SECONDO TEMPO: I rossoblu entrano in campo decisi a regolare i conti. La prima chance è per Destro, il 10 del Bologna difende molto bene palla su un lungo lancio di Krejci, entra in area di rigore ma calcia fuori. Padroni di casa che continuano a spingere e a rendersi pericolosi, fino a quando vengono premiati con il pareggio. Krejci sulla sinistra premia con un passaggio arretrato l’arrivo di Verdi che con un sinistro forte al volo buca Sorrentino.

Sale l’entusiasmo e i rossoblu spinti dal proprio pubblico capiscono che è il momento per ribaltare il risultato. Entra Di Francesco e si rende subito protagonista di un cross meraviglioso dalla destra per la testa di Dzemaili che in tuffo fa 2-1. Dall’Ara che esplode di gioia e Blerim Dzemaili corre sotto la curva godendosi l’estasi.

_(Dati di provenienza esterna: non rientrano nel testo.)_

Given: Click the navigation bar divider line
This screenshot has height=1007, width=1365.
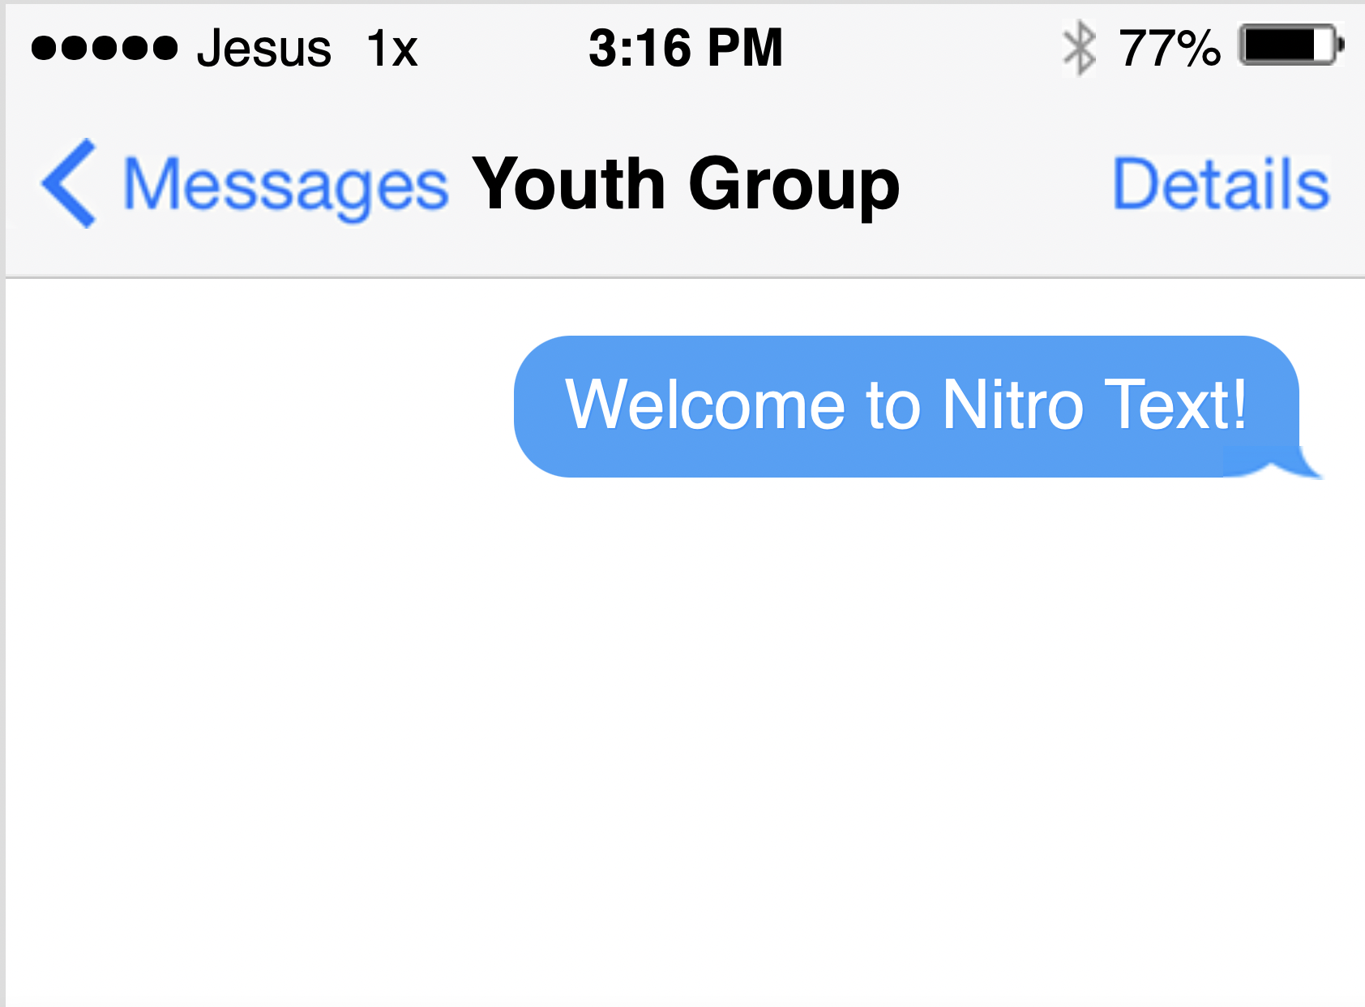Looking at the screenshot, I should [686, 277].
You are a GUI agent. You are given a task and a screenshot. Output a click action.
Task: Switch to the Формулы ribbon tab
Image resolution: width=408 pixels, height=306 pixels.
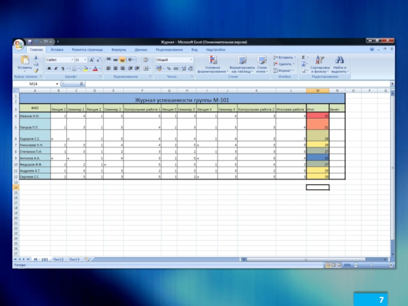point(118,50)

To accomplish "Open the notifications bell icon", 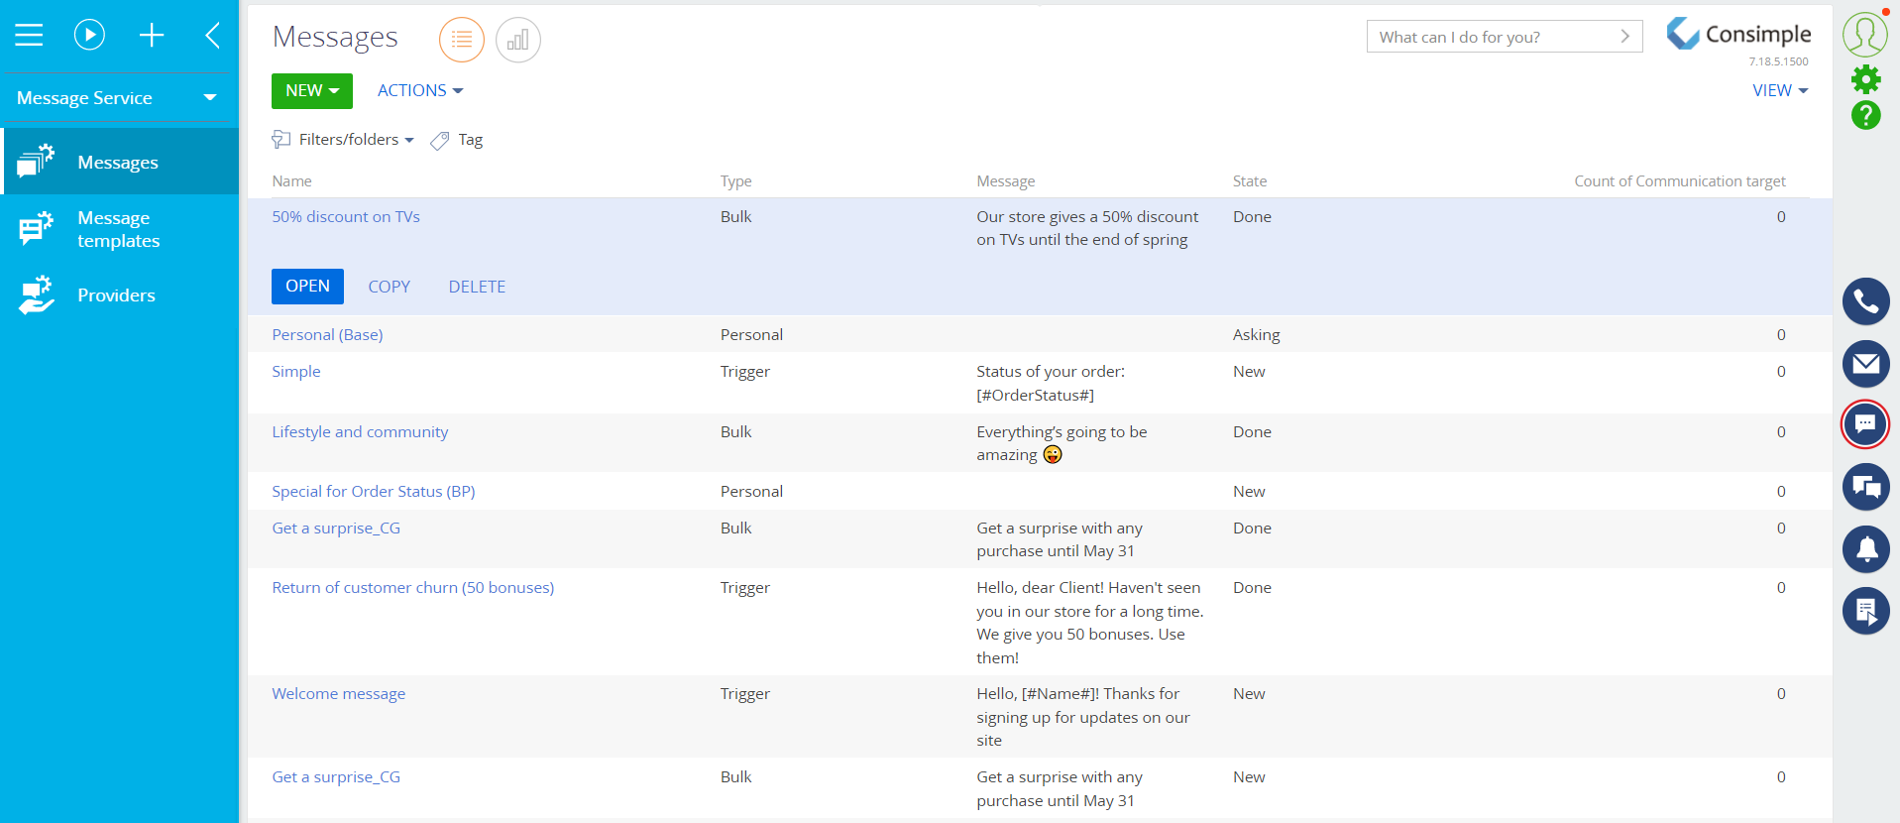I will 1865,548.
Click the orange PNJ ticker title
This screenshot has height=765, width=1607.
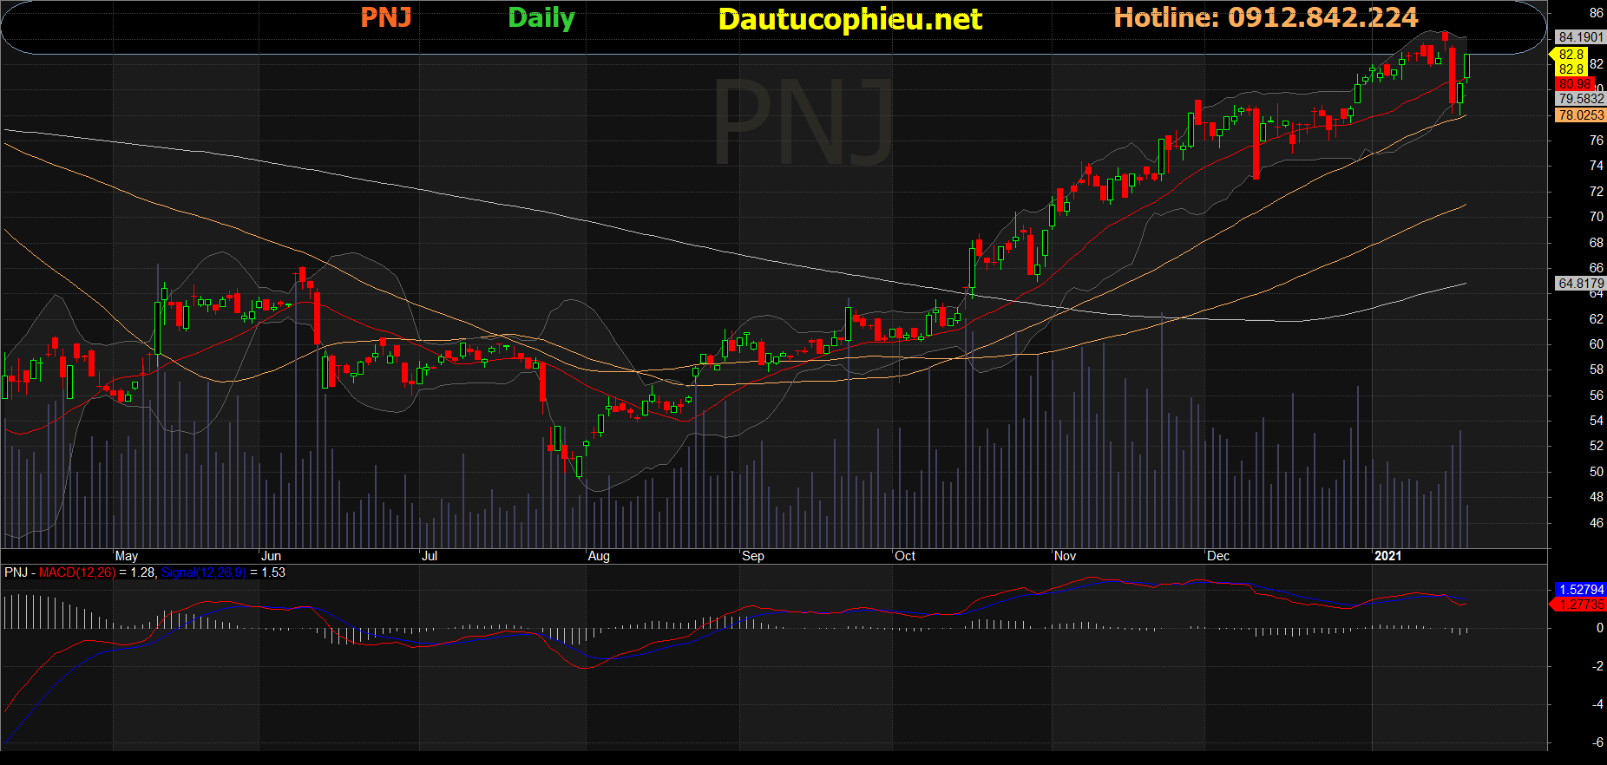click(x=386, y=17)
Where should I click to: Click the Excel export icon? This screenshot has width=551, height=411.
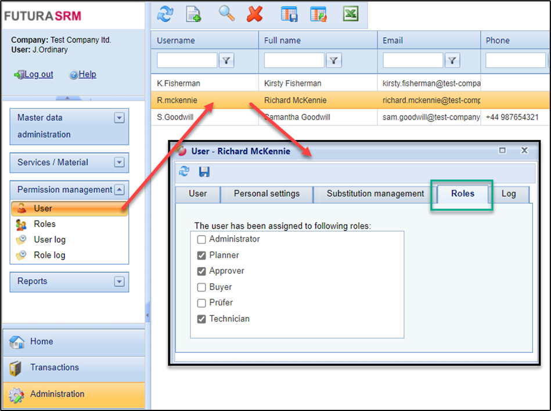(x=350, y=14)
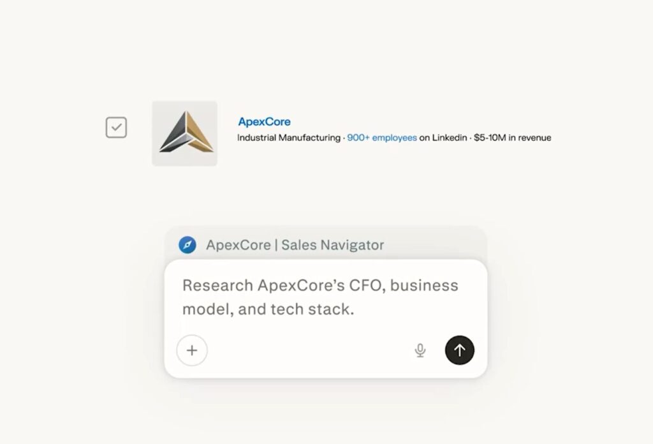Open attachments with the plus icon

[192, 350]
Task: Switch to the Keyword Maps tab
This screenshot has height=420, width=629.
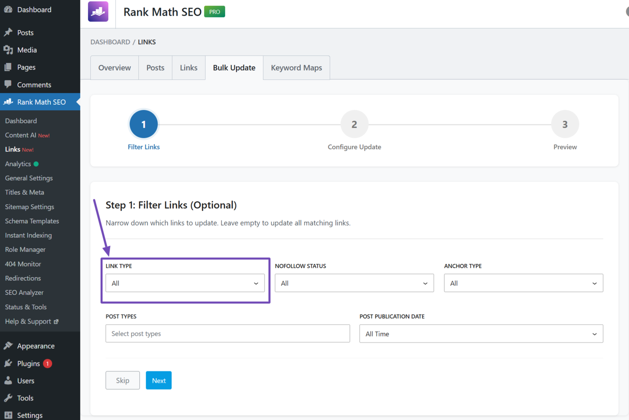Action: point(296,67)
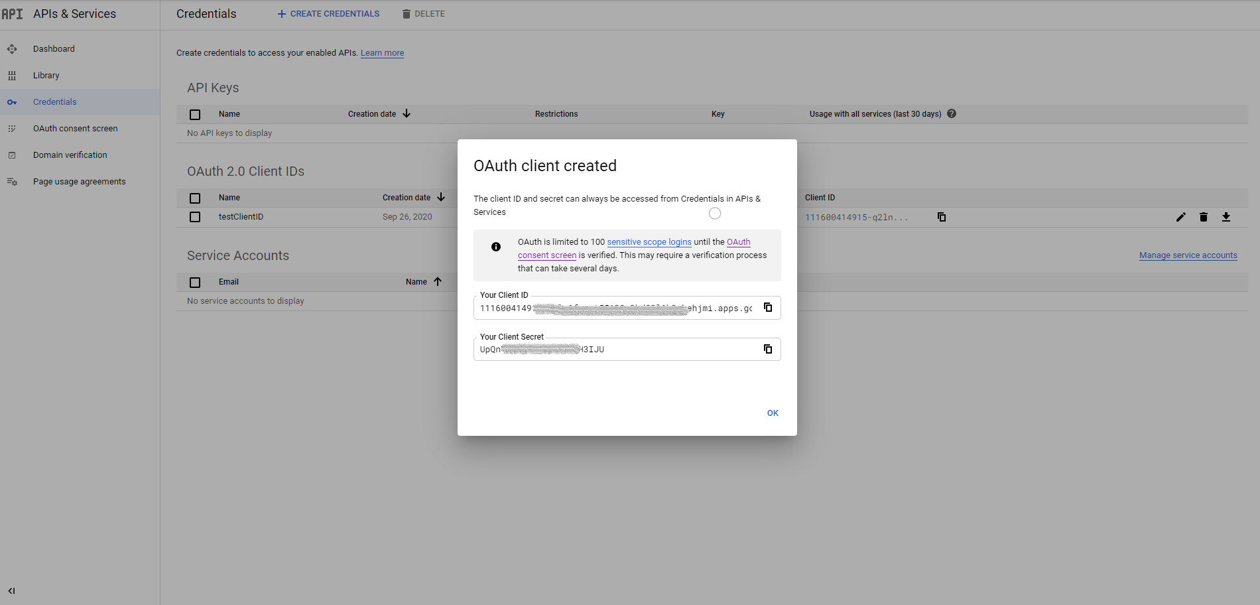The width and height of the screenshot is (1260, 605).
Task: Download the testClientID JSON credentials
Action: coord(1226,217)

Il Chievo è in banana e non riesce più a costruire nulla, mentre il Bologna che non è ancora sazio, trova al 90’ la rete del 3-1. Lo svizzero finalizza una perfetta ripartenza in contropiede mettendo a segno l’ ottavo gol stagionale. Rossoblu che nel finale dilagano, il centrale Maietta sembra dimenticarsi di avere un problema al ginocchio e parte in volata sulla fascia sinistra, entra in area (e mentre tutti si aspettano una sua conclusione a rete) disorienta il difensore avversario servendo la palla a Di Francesco che batte da distanza ravvicinata Sorrentino.

Chievo Verona che a parte la fisicità ha mostrato ben poco, merito anche del Bologna che ha fatto la partita perfetta dando un calcio alle polemiche e alla crisi delle ultime settimane.